F＝{f(x)＝ω _q(x) }(q:R ^m →T,ω∈R ^T )

where q represents the structure of each tree, which maps the samples to the corresponding leaf nodes; t is the structure q and leaf node weight ω of the corresponding tree, so the predicted value of XGBoost is the sum of the values of the corresponding leaf nodes of each tree, minimizing the following objective function:

wherein,,representing the predicted value, y, of the model _i Class label representing the i-th sample, f _k Representing a kth tree model, T representing the number of leaf nodes of each tree, ω representing a set of fractions of leaf nodes of each tree, γ and λ representing coefficients, in practical application requiring tuning, the first term of the above equation being a loss error, the second term being a regularization term, controlling complexity of the tree, preventing overfitting, the optimization parameter of the objective function being a model (function) which cannot be optimized in the european space by the conventional optimization method, but which can be understood as an addition way when training, so that at the T-th round f (T) is added to the model, minimizing the objective function, the procedure is as follows:

---

wherein,,

2. the XGBoost-LSTM based grid load prediction method of claim 1, wherein: in the step S8, since some uncertain events occur every month, which may affect the load of the power grid, the magnitude of the random component may be adjusted according to the events, so as to improve the accuracy and generalization capability of model prediction.

3. An XGBoost-LSTM based power grid load prediction apparatus, performing an XGBoost-LSTM based power grid load prediction method according to any one of claims 1-2, characterized by: the system comprises a data acquisition module, a data storage module, a preprocessing module and an execution module, wherein the data acquisition module is connected with the data storage module, the data acquisition module is used for acquiring original power grid load data and transmitting the acquired original power grid load data to the storage module for storage, the data storage module is connected with the preprocessing module, the preprocessing module is used for preprocessing a data set and decomposing a load data sequence, the preprocessing module is connected with the execution module, the execution module is used for executing a load prediction instruction, and the predicted data is stored in the data storage module.

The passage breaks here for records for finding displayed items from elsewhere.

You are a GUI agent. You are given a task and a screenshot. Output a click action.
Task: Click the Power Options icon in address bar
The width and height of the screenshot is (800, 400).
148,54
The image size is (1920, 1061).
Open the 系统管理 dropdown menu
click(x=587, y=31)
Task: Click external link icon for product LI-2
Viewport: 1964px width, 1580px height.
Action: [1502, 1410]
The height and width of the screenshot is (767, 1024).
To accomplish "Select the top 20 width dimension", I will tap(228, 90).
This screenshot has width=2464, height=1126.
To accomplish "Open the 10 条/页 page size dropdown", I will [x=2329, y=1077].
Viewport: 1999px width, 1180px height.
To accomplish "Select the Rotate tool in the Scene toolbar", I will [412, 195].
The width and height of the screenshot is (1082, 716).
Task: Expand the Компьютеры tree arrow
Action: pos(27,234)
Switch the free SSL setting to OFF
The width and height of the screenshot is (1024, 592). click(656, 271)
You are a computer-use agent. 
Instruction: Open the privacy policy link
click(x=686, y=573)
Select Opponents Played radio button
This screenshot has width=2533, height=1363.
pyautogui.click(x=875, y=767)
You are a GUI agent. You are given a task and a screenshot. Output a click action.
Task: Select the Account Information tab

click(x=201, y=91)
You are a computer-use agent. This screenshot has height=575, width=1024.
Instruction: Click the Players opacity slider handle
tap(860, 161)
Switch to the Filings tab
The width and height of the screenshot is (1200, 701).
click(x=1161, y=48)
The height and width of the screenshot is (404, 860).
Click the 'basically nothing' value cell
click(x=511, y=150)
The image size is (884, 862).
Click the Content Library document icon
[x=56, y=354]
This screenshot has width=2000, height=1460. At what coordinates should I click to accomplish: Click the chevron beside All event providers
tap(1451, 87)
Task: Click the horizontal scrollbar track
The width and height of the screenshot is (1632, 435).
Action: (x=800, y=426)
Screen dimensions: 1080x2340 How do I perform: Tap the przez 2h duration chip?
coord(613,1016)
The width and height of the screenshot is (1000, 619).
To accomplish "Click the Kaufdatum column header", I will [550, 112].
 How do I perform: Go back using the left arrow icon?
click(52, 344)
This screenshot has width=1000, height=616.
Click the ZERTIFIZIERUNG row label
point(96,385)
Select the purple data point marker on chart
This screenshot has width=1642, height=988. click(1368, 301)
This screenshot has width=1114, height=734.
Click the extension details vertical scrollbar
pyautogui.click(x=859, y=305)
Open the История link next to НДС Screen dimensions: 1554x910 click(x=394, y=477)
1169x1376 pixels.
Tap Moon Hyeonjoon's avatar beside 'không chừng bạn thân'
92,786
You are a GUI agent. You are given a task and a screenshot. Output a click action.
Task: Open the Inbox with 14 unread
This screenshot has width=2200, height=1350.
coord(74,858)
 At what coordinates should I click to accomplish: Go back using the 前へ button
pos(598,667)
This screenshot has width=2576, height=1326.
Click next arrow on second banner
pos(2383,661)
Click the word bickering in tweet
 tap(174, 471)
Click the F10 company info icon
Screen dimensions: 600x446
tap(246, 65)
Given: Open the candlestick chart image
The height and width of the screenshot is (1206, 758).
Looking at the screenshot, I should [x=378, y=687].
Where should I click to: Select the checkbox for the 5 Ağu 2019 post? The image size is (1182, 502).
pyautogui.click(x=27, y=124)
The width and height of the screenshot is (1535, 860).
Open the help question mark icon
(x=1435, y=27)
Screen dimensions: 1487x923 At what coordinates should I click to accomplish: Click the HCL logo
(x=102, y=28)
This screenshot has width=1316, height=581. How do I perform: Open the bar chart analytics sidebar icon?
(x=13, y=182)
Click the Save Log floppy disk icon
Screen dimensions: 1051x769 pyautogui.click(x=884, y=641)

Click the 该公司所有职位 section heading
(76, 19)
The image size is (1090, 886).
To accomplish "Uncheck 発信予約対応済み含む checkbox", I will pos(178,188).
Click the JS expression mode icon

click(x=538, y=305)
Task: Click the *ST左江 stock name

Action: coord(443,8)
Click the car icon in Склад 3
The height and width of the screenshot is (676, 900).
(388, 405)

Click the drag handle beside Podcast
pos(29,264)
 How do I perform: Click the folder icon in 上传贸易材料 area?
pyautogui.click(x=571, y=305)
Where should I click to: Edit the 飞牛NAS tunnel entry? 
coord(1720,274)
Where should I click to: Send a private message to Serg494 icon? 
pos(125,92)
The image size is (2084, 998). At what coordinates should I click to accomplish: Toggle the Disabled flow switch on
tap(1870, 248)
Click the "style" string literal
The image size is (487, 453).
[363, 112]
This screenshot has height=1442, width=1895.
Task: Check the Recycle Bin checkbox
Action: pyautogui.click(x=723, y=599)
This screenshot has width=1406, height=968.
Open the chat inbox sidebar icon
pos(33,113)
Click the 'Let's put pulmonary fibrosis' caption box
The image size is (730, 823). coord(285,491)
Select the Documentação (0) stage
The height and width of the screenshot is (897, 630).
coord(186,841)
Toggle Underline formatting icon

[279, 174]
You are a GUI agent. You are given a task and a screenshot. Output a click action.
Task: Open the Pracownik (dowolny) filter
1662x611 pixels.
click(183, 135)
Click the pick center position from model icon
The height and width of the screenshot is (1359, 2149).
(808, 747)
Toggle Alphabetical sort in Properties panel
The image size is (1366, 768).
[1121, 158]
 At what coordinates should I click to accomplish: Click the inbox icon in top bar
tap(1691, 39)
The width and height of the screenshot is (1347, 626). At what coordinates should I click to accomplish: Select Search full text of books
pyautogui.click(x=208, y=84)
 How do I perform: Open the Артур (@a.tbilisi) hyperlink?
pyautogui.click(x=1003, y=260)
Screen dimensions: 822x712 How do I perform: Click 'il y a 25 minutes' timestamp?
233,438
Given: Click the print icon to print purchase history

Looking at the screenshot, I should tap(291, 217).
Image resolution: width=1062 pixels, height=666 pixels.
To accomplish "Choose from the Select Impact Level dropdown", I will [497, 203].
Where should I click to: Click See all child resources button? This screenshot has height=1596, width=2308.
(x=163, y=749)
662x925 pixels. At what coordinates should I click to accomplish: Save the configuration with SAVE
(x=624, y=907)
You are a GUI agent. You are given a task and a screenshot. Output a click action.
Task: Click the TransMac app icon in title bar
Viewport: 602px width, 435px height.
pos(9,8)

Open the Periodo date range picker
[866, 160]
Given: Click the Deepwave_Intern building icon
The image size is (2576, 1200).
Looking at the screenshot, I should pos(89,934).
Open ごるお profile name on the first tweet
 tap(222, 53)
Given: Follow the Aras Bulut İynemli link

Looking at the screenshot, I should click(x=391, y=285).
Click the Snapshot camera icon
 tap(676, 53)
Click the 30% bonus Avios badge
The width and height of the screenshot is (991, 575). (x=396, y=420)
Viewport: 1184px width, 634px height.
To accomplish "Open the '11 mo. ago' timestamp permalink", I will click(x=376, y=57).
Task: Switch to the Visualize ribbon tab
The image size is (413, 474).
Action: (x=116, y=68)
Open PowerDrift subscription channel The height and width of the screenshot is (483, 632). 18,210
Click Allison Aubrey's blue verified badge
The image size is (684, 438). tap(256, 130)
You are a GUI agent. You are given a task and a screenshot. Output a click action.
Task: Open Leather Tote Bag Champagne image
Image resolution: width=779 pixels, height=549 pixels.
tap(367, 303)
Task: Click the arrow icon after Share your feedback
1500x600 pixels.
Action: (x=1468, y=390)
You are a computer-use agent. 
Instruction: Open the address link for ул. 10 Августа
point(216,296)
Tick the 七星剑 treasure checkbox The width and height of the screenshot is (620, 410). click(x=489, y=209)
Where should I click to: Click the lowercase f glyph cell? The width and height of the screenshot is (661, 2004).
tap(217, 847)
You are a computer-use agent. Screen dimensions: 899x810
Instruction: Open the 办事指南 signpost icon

4. A XGBoost-LSTM based grid load prediction device according to claim 3, characterized in that: the data storage module comprises a prediction data storage unit and a load data storage unit, the prediction data storage unit is connected with the execution module and used for storing predicted data, the load data storage unit is connected with the data acquisition module, the power grid load data transmitted by the data acquisition module is stored, the data receiving module is used for obtaining the original load data of the power grid, the preprocessing module is used for preprocessing the original load data and decomposing a load sequence, the execution module is used for executing an instruction for predicting the power grid load, and the data storage module is used for storing the original power grid load data obtained by the data receiving module and the load data predicted by the execution module model.